BLOCCO DI TESTO —
▼
Migliorare la governance

Dobbiamo partire da dati certi per trovare soluzioni efficaci. Bisogna prendere atto che l’idea di rete ha quasi 20 anni. Abbiamo incominciato a parlarne con il DPR 275/1999. La legge 107/2015 (commi 70, 71, 72) riassume e rilancia le diverse istanze che ne hanno connotato la storia: accordi, rappresentanze, innovazione, diffusione di buone pratiche ecc.

Malgrado ciò sussistono ancora difficoltà reali a rendere proficui i lavori di rete. C’è una debolezza giuridica che alcuni sindacati evidenziano per rivendicare il diritto di ogni scuola ad avere proprie risorse per la formazione. Ma siamo sicuri di migliorare la qualità dei percorsi formativi e la ricaduta sugli studenti, se si destinano 3.000 euro ad ogni scuola? Bisogna evitare che una percezione di disagio veicoli una facile soluzione: comporterebbe inevitabilmente l’insorgere di altri problemi.

Non va tuttavia ignorata una certa confusione che permane nelle scuole-polo rispetto ai propri compiti e responsabilità. Alcune, per esempio, mescolano le azioni amministrative e di supporto con le azioni organizzative e di indirizzo, facendosi carico di entrambe.

Resta evidente e diffuso il problema di portare a sintesi, con offerte adeguate, le domande assai differenti tra scuola e scuola e tra tipologie di insegnanti. Si possono cambiare alcune procedure; si possono assegnare risorse in parte alle scuole, in parte alle reti; si può indagare, per esempio, se ci sono tematiche o modelli formativi più efficaci se effettuati in rete o nelle singole istituzioni scolastiche; si possono accentuare (e/o ridefinire) alcune responsabilità… ma partendo da riflessioni ampie, solide e condivise, soprattutto dopo un buon monitoraggio qualitativo.

Il rischio della formazione a basso costo

I formatori sono in genere reclutati con avvisi pubblici o anche, in caso di mancata risposta, per chiamata diretta, con affidamento ad hoc per acclarata competenza. Ovviamente le competenze devono essere quelle necessarie a dare risposte alle esigenze espresse dalle scuole.

Tuttavia le scuole fanno fatica a trovare i formatori. Una prima ragione risiede nel fatto che le attività formative sono tutte concentrate nello stesso periodo. Ma c’è anche una seconda ragione, collegata ai compensi assai poco attrattivi, definiti dai parametri ministeriali (D.I. 326/1995). Il costo lordo di un’ora di docenza è 51,63 euro, quello di un’ora di tutoraggio è di 25,82 euro. È chiaro che una scelta di tale natura non incoraggia i professionisti seri a mettersi a disposizione.
▲
RIGHE ELENCATE —
▼
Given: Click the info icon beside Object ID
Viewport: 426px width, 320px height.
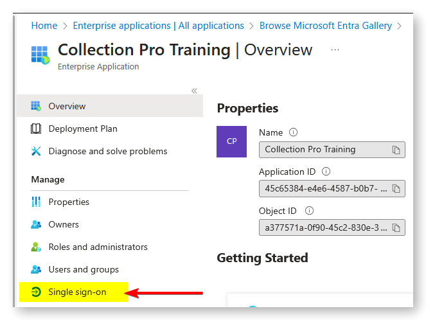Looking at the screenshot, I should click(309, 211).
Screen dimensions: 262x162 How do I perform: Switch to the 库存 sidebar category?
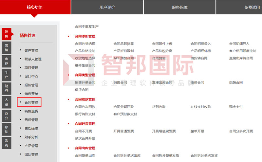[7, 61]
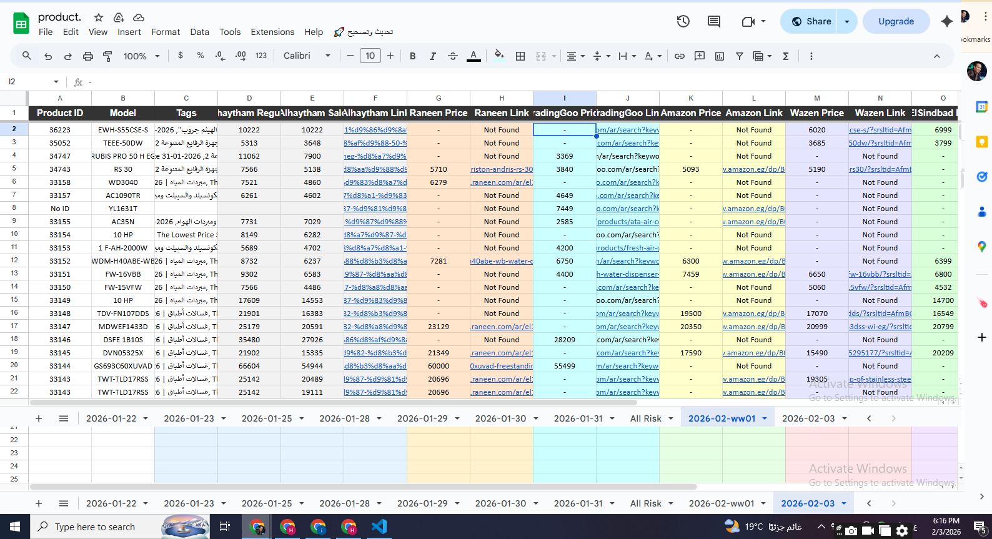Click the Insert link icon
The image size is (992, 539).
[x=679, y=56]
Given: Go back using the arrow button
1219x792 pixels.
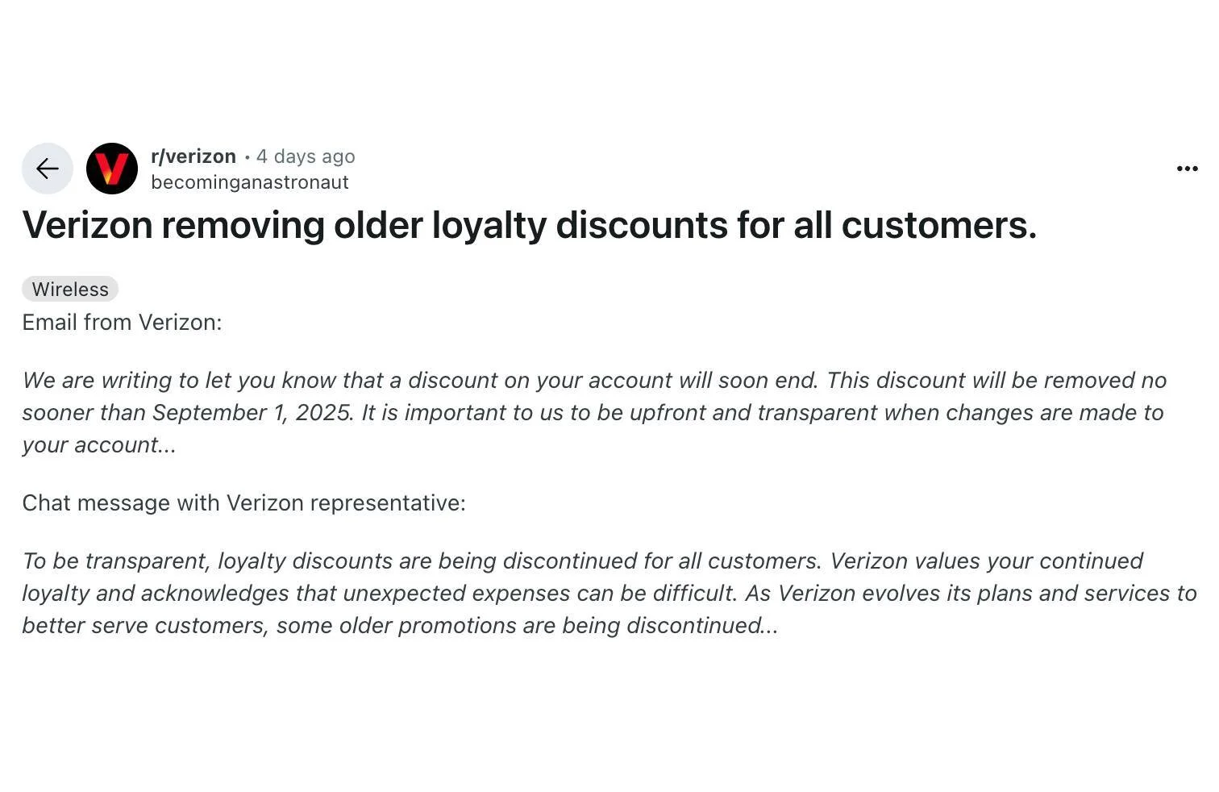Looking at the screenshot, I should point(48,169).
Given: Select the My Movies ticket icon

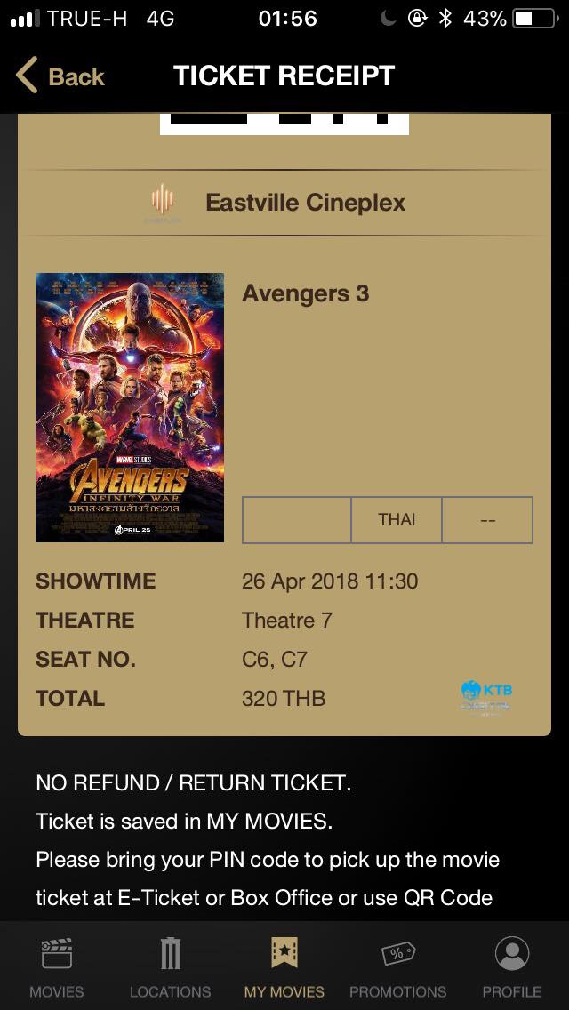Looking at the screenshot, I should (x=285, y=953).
▲
▼
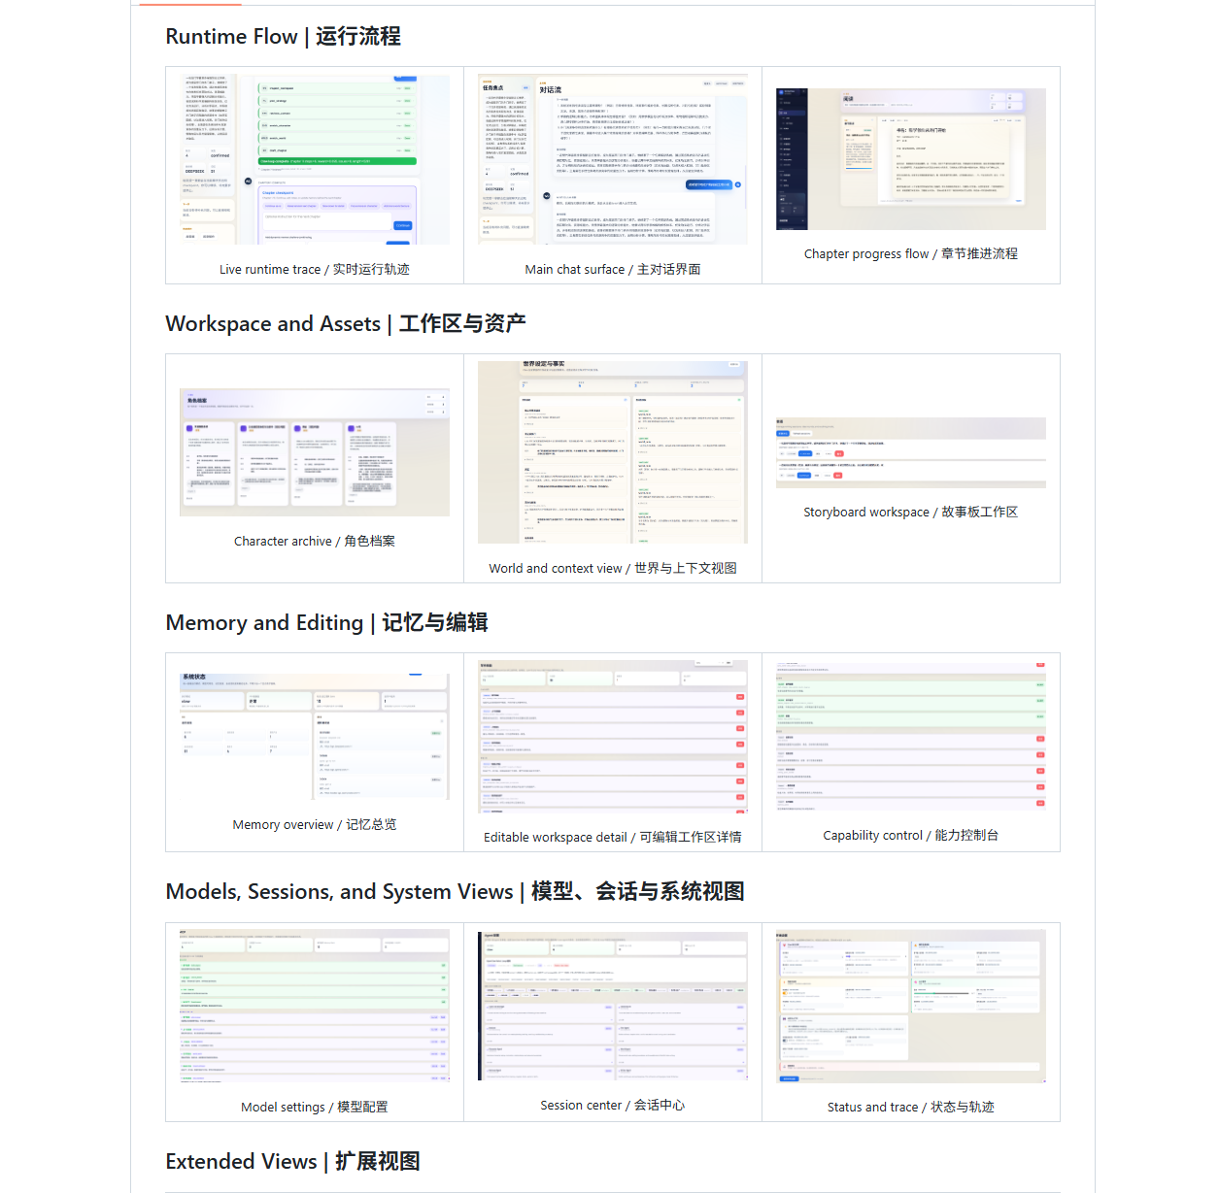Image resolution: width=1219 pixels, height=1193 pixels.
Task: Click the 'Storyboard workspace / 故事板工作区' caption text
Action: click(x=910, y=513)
▲
ISTRUZIONI ESERCIZIO —
1. Indica se le affermazioni (a), (b) e (c) concordano con il testo sulla formazione in rete. Rispondi sì o no per ognuna e cita le parole del testo che lo decidono.
(a) Si è cominciato a parlare dell'idea di rete con la legge 107/2015.
(b) Le scuole faticano a trovare formatori anche perché le attività formative si concentrano nello stesso periodo.
(c) Un'ora di tutoraggio costa 51,63 euro lordi.
2. Scrivi il seguito del testo sulla formazione in rete, ripartendo da dove si interrompe.

SOLUZIONI ESERCIZIO —
1.
(a) No: "Abbiamo incominciato a parlarne con il DPR 275/1999."
(b) Sì: "Una prima ragione risiede nel fatto che le attività formative sono tutte concentrate nello stesso periodo."
(c) No: "quello di un’ora di tutoraggio è di 25,82 euro."

2.
A volte le scuole-polo cercano di servirsi dei diversi dispositivi amministrativo-contabili, pur previsti dal D.I. 326 cit.: riconoscere un tot di tempo per la raccolta del materiale informativo, un tot la preparazione delle lezioni, un tot per la progettazione didattica… Ciò avviene in genere laddove i dirigenti si prendono direttamente cura della formazione, orientando anche il personale amministrativo. Ma perché le scuole devono essere costrette ad utilizzare strade impervie? Perché non aggiornare invece i parametri e normalizzare i compensi?

Formazione interna e comunità di pratiche

Ciò vale anche per l’uso di risorse interne, che costituisce uno degli aspetti più significativi per la crescita della comunità professionale, ben messa in evidenza nelle diverse note ministeriali.

Va ricordato, tuttavia, che la valorizzazione di formatori interni implica non solo che la scuola li abbia a disposizione, ma che li sappia anche riconoscere. Implica che questi siano poi disponibili a mettersi alla prova, che abbiano una buona capacità di coinvolgere e di influenzare i colleghi, che sappiano stare dentro percorsi ben codificati, e soprattutto che siano anche disposti ad essere valutati.

Il dirigente che riesce ad attivare tali meccanismi ha già raggiunto un grande risultato: ha costruito le condizione per potenziare la comunità di pratiche, per valorizzare la professionalità e per farla crescere.

—–

[1] CCNL 2016-2018 firmato il 19 aprile 2018.

[2] Termine utilizzato nel contratto di lavoro 2016-2018 (comma 24).

[3] Fonte MIUR: Focus “Principali dati della scuola – Avvio Anno Scolastico 2018/2019”, settembre 2018.